3. Les projets de remariage successifs de la recourante ne s'expliquent très probablement que par la volonté de celle-ci de demeurer en Suisse à tout prix. Il existe en effet des indices qui laissent penser que la recourante entend conclure un mariage de complaisance dans le but d'éluder les dispositions sur le séjour et l'établissement des étrangers, au sens de l'art. 7 al. 2 de la loi sur le séjour et l'établissement des étrangers du 26 mars 1931 (LSEE; RS 142.20). La recourante a l'intention d'épouser un homme de 21 ans son aîné et avec lequel elle ne fait pas ménage commun (les intéressés n'ont pas la même adresse). Elle n'est même pas certaine d'être enceinte des œuvres de celui-ci (v. allégué no 19 du mémoire de recours p. 5).
Compte tenu de ces circonstances et plus particulièrement du caractère abusif de la requête, c'est à bon droit que le SPOP a refusé d'entrer en matière sur la demande de réexamen et implicitement refusé de lui délivrer une autorisation de séjour.
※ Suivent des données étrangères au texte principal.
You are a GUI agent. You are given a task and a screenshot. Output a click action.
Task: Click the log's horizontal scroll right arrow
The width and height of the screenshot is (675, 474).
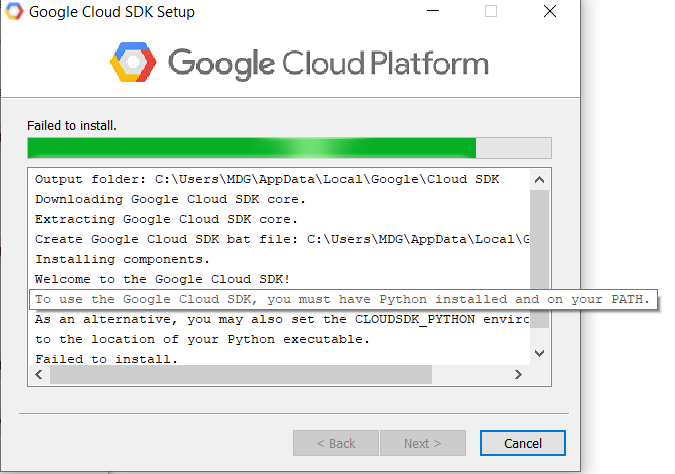coord(518,374)
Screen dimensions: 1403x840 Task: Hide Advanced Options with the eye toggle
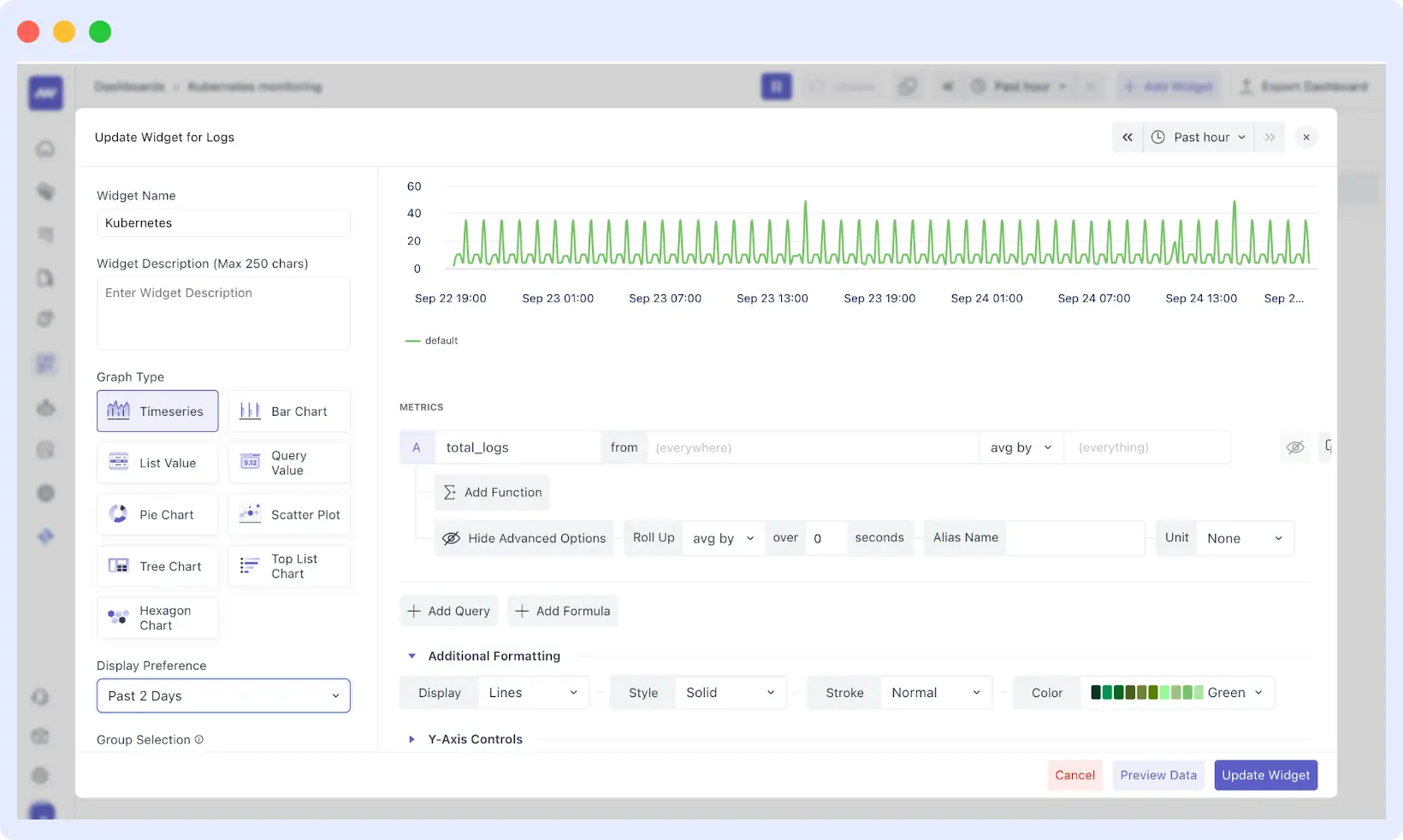coord(524,538)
4. Les considérants qui précèdent conduisent au rejet du recours, selon la procédure sommaire de l'art. 35a LJPA, aux frais de la recourante qui succombe. Vu l'issue du pourvoi, le SPOP est chargé de fixer un nouveau délai de départ à la recourante et de veiller à l'exécution de sa décision.
Par ces motifs
le Tribunal administratif
arrête:
I. Le recours est rejeté.
II. La décision rendue le 25 juillet 2007 par le SPOP est confirmée.
III. Un émolument judiciaire de 500 francs est mis à la charge de la recourante.
IV. Il n'est pas alloué de dépens.
dl/Lausanne, le 27 août 2007
Le président: La
greffière:
Le présent arrêt est communiqué aux destinataires de l'avis d'envoi ci-joint, ainsi qu'à l'ODM.
Il peut faire l'objet, dans les trente jours suivant sa notification, d'un recours au Tribunal fédéral. Le recours en matière de droit public s'exerce aux conditions des articles 82 ss de la loi du 17 juin 2005 sur le Tribunal fédéral (LTF - RS 173.110), le recours constitutionnel subsidiaire à celles des articles 113 ss LTF. Le mémoire de recours doit être rédigé dans une langue officielle, indiquer les conclusions, les motifs et les moyens de preuve, et être signé. Les motifs doivent exposer succinctement en quoi l’acte attaqué viole le droit. Les pièces invoquées comme moyens de preuve doivent être jointes au mémoire, pour autant qu’elles soient en mains de la partie; il en va de même de la décision attaquée.